The Dancer Upstairs
(2003, Dir.: John Malkovich, with Javier Bardem, Laura Morante, Juan Diego Botto)
John Malkovich makes his directorial debut with The Dancer Upstairs by first-time screenwriter Nicholas Shakespeare (and isn’t that some kind of pressure?). The film follows police officer Agustin Rejas (Javier Bardem, looking rather like Raul Julia circa Addams Family) as he attempts to track the mysterious figure Ezequiel, the head of a violent gang of revolutionaries. Although it is never identified as such in the film (the country is only identified as being in Latin America), the story is largely based on the activities of Sendero Luminoso (better known to us as The Shining Path) and its leader Abimael Guzman, a leftist guerilla group that terrorized Peru in the mid-’80s to early-’90s.

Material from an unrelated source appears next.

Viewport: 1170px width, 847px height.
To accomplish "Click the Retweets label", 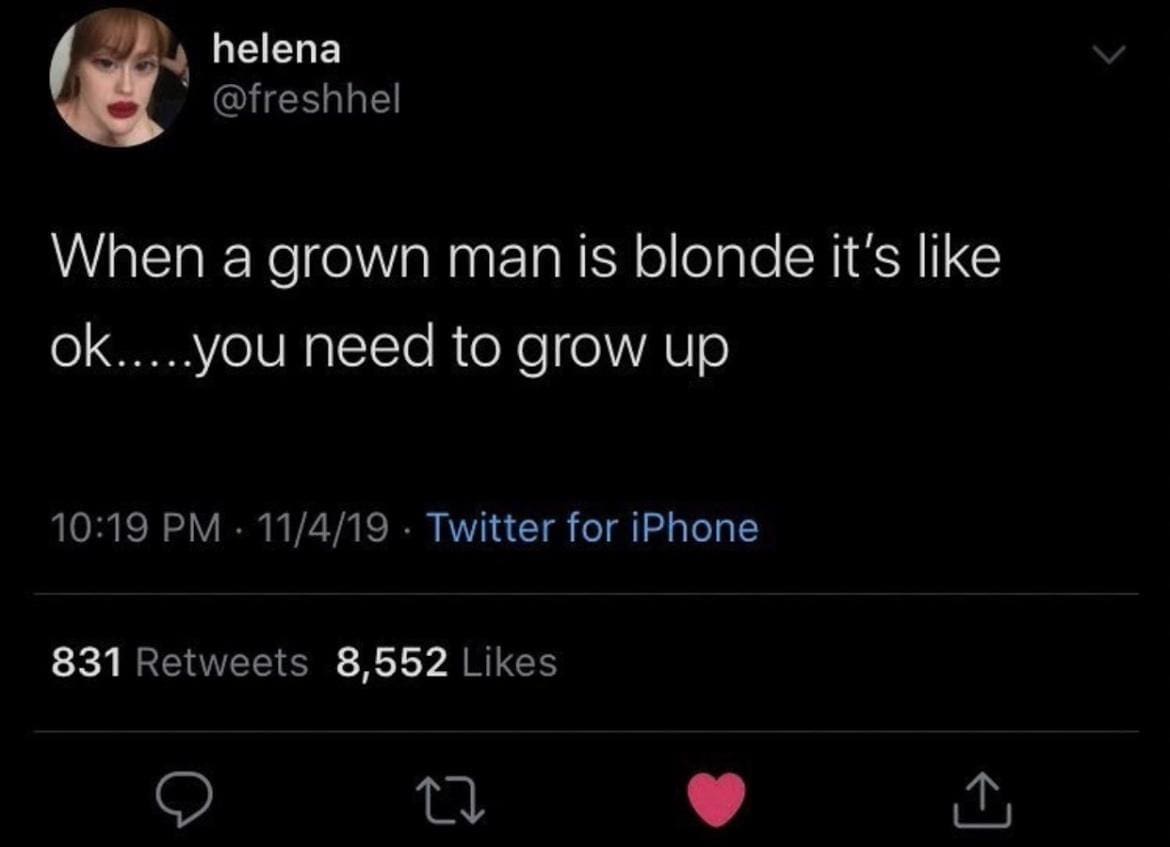I will (221, 662).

In spite of the rich background they have to draw from, however, Shakespeare and Malkovich never manage to immerse the film in anything that feels like a social-political context. The trappings are there, but essentially this could be a run-of-the-mill thriller set in the U.S., following the one good cop who is surrounded by corruption, with personal troubles of his own, while tracking a ruthless killer. The personal angle is particularly lacking, as Rejas’s wife and friends are broadly drawn pictures of vapidity, so that when Rejas is pulled toward his daughter’s ballet teacher, it seems only because she is deeper than his wife, which is not really much of a feat.
Elements of the social and political upheaval that seem also constant in South America (as evidenced by recent events in places like Venezuela) are presented here—corrupt officials, martial law, secret trials, assassinations—but not in any meaningful way. The real day-to-day impact of these conditions are shown, at best, fleetingly, and with little emotional resonance. The thriller angle, which is the real meat of the movie, is passably interesting enough (and Malkovich does manage to avoid some of the more hoary cliches of the genre), but still follows a largely predictable path.
Malkovich’s direction is competent, but little more. He is content to let the story play out on its own, which would be fine if the material were stronger, but as it is, he would have been better served to take a firmer hand on the rudder. Bardem fares the best here, playing a much older man with real conviction, and providing at moments the only real moments of insight the film has. Even his character falters at the end, though, and all that’s left is a political-romantic thriller where the politics are unexplored, the romance watery and the thrills decidedly obvious.